= BRIEF =
Recast all of the material below as a JSON list of strings, with one string for each line and no entries for blank lines.

(Stored items)
• • •
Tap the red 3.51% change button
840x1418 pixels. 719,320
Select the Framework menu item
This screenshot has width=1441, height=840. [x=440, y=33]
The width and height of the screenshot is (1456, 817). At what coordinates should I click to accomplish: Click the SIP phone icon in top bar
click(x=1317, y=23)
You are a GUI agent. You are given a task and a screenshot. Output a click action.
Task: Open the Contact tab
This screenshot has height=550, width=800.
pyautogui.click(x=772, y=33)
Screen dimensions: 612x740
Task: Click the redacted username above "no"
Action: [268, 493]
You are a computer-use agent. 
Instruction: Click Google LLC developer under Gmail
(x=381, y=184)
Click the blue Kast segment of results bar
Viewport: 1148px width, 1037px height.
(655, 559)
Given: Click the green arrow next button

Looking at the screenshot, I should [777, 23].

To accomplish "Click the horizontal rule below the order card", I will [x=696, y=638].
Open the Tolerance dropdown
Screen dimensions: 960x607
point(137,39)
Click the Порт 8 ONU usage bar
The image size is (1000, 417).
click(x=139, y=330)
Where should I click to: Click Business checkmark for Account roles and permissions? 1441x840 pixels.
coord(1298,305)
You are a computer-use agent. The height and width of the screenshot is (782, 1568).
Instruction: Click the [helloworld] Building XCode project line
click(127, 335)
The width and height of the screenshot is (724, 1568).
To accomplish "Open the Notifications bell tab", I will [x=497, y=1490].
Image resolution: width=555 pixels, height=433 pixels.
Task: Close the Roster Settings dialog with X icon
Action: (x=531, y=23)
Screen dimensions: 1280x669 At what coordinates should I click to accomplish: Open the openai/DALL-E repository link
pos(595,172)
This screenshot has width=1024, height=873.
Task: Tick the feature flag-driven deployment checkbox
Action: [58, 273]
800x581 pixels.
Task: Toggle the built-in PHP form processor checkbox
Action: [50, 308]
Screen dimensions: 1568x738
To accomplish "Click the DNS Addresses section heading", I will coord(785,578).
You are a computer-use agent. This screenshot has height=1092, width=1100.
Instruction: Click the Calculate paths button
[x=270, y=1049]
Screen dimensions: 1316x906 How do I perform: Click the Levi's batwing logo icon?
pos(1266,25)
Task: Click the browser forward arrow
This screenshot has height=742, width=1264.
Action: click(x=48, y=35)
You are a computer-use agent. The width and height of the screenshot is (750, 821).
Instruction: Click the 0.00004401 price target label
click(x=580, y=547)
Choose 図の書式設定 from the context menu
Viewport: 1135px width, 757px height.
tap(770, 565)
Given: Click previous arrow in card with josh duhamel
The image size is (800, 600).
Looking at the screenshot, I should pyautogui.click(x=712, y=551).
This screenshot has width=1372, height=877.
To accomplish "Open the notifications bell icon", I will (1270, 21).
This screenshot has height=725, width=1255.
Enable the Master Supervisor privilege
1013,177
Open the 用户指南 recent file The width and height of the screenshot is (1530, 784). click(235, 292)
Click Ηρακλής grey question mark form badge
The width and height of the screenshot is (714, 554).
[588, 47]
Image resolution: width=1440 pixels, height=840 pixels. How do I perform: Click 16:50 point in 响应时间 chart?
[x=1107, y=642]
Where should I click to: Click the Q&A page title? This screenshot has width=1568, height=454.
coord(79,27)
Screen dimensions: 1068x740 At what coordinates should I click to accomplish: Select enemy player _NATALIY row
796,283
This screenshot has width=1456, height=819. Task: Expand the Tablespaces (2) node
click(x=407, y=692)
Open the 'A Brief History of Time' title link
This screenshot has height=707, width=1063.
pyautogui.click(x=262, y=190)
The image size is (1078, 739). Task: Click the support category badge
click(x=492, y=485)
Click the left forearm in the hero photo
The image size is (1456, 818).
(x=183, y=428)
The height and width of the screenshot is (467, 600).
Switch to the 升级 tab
• • •
= FULL SOLUTION =
[
  "Tap the red 3.51% change button",
  "840x1418 pixels. 719,320",
  "Select the Framework menu item",
  "This screenshot has width=1441, height=840. [x=440, y=33]",
  "The width and height of the screenshot is (1456, 817). At what coordinates should I click to accomplish: Click the SIP phone icon in top bar",
  "click(x=1317, y=23)",
  "You are a GUI agent. You are given a task and a screenshot. Output a click action.",
  "Task: Open the Contact tab",
  "This screenshot has height=550, width=800.",
  "pyautogui.click(x=772, y=33)",
  "Screen dimensions: 612x740",
  "Task: Click the redacted username above \"no\"",
  "Action: [268, 493]",
  "You are a computer-use agent. ",
  "Instruction: Click Google LLC developer under Gmail",
  "(x=381, y=184)",
  "Click the blue Kast segment of results bar",
  "Viewport: 1148px width, 1037px height.",
  "(655, 559)",
  "Given: Click the green arrow next button",
  "Looking at the screenshot, I should [777, 23].",
  "To accomplish \"Click the horizontal rule below the order card\", I will [x=696, y=638].",
  "Open the Tolerance dropdown",
  "Screen dimensions: 960x607",
  "point(137,39)",
  "Click the Порт 8 ONU usage bar",
  "The image size is (1000, 417).",
  "click(x=139, y=330)",
  "Where should I click to: Click Business checkmark for Account roles and permissions? 1441x840 pixels.",
  "coord(1298,305)",
  "You are a computer-use agent. The height and width of the screenshot is (782, 1568).",
  "Instruction: Click the [helloworld] Building XCode project line",
  "click(127, 335)",
  "The width and height of the screenshot is (724, 1568).",
  "To accomplish \"Open the Notifications bell tab\", I will [x=497, y=1490].",
  "Image resolution: width=555 pixels, height=433 pixels.",
  "Task: Close the Roster Settings dialog with X icon",
  "Action: (x=531, y=23)",
  "Screen dimensions: 1280x669 At what coordinates should I click to accomplish: Open the openai/DALL-E repository link",
  "pos(595,172)",
  "This screenshot has width=1024, height=873.",
  "Task: Tick the feature flag-driven deployment checkbox",
  "Action: [58, 273]",
  "800x581 pixels.",
  "Task: Toggle the built-in PHP form processor checkbox",
  "Action: [50, 308]",
  "Screen dimensions: 1568x738",
  "To accomplish \"Click the DNS Addresses section heading\", I will coord(785,578).",
  "You are a computer-use agent. This screenshot has height=1092, width=1100.",
  "Instruction: Click the Calculate paths button",
  "[x=270, y=1049]",
  "Screen dimensions: 1316x906 How do I perform: Click the Levi's batwing logo icon?",
  "pos(1266,25)",
  "Task: Click the browser forward arrow",
  "This screenshot has height=742, width=1264.",
  "Action: click(x=48, y=35)",
  "You are a computer-use agent. The width and height of the screenshot is (750, 821).",
  "Instruction: Click the 0.00004401 price target label",
  "click(x=580, y=547)",
  "Choose 図の書式設定 from the context menu",
  "Viewport: 1135px width, 757px height.",
  "tap(770, 565)",
  "Given: Click previous arrow in card with josh duhamel",
  "The image size is (800, 600).",
  "Looking at the screenshot, I should pyautogui.click(x=712, y=551).",
  "This screenshot has width=1372, height=877.",
  "To accomplish \"Open the notifications bell icon\", I will (1270, 21).",
  "This screenshot has height=725, width=1255.",
  "Enable the Master Supervisor privilege",
  "1013,177",
  "Open the 用户指南 recent file The width and height of the screenshot is (1530, 784). click(235, 292)",
  "Click Ηρακλής grey question mark form badge",
  "The width and height of the screenshot is (714, 554).",
  "[588, 47]",
  "Image resolution: width=1440 pixels, height=840 pixels. How do I perform: Click 16:50 point in 响应时间 chart?",
  "[x=1107, y=642]",
  "Where should I click to: Click the Q&A page title? This screenshot has width=1568, height=454.",
  "coord(79,27)",
  "Screen dimensions: 1068x740 At what coordinates should I click to accomplish: Select enemy player _NATALIY row",
  "796,283",
  "This screenshot has width=1456, height=819. Task: Expand the Tablespaces (2) node",
  "click(x=407, y=692)",
  "Open the 'A Brief History of Time' title link",
  "This screenshot has height=707, width=1063.",
  "pyautogui.click(x=262, y=190)",
  "The image size is (1078, 739). Task: Click the support category badge",
  "click(x=492, y=485)",
  "Click the left forearm in the hero photo",
  "The image size is (1456, 818).",
  "(x=183, y=428)",
  "The height and width of the screenshot is (467, 600).",
  "Switch to the 升级 tab"
]